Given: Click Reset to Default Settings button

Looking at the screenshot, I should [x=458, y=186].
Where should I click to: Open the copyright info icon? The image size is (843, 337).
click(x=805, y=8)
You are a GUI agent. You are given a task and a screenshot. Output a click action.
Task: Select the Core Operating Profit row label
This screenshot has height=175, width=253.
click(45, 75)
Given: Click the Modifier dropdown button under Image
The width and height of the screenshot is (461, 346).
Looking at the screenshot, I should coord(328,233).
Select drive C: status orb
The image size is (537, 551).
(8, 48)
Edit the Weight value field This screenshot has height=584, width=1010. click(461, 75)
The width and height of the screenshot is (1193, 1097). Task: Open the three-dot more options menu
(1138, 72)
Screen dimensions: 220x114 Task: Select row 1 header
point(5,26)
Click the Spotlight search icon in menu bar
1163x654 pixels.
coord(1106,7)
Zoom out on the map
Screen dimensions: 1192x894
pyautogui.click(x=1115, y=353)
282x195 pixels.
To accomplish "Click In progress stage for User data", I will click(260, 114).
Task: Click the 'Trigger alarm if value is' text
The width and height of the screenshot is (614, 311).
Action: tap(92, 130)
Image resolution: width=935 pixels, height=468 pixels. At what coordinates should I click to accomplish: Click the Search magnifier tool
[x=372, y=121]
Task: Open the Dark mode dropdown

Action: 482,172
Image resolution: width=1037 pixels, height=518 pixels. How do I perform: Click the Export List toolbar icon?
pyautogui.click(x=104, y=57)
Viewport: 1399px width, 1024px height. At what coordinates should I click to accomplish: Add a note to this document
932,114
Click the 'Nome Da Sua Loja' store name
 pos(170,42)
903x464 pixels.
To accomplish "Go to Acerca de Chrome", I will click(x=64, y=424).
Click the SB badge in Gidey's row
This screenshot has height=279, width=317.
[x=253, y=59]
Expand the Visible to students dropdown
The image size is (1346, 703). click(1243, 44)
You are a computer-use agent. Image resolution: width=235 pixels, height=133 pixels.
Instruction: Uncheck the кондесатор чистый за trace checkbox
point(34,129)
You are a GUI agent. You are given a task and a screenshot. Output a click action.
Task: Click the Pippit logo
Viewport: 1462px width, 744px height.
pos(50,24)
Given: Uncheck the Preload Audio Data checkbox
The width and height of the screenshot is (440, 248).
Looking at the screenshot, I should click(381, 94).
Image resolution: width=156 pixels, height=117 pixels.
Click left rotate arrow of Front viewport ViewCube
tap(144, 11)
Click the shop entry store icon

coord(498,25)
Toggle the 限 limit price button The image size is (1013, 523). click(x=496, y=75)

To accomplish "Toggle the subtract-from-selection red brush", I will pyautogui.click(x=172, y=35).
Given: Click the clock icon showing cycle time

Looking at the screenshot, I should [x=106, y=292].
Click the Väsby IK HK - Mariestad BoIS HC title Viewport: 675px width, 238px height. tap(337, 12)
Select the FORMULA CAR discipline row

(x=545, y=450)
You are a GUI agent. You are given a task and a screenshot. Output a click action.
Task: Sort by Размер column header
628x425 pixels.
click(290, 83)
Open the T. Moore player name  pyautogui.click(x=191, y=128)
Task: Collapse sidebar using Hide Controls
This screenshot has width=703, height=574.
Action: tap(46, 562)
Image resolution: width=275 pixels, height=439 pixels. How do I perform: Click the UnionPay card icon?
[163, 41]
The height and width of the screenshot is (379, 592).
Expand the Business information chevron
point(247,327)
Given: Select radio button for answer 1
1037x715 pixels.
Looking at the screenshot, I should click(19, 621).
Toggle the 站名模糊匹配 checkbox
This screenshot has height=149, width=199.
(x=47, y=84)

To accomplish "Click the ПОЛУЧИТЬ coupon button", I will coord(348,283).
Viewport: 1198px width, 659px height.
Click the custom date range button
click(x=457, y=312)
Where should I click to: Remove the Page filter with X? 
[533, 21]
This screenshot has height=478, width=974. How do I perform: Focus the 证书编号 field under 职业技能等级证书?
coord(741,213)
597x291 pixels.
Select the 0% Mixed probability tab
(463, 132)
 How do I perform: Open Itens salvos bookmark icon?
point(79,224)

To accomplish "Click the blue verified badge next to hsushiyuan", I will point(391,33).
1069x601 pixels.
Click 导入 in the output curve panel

**Challenge**
Display each line above that contains the word "icon".

**Exercise response**
Where should I click to: Open the copyright info icon? The image size is (843, 337).
Click the Spotlight search icon in menu bar
Image resolution: width=1037 pixels, height=518 pixels. How do I perform: Click the Export List toolbar icon?
Click the shop entry store icon
Given: Click the clock icon showing cycle time
Image resolution: width=275 pixels, height=439 pixels. How do I perform: Click the UnionPay card icon?
 How do I perform: Open Itens salvos bookmark icon?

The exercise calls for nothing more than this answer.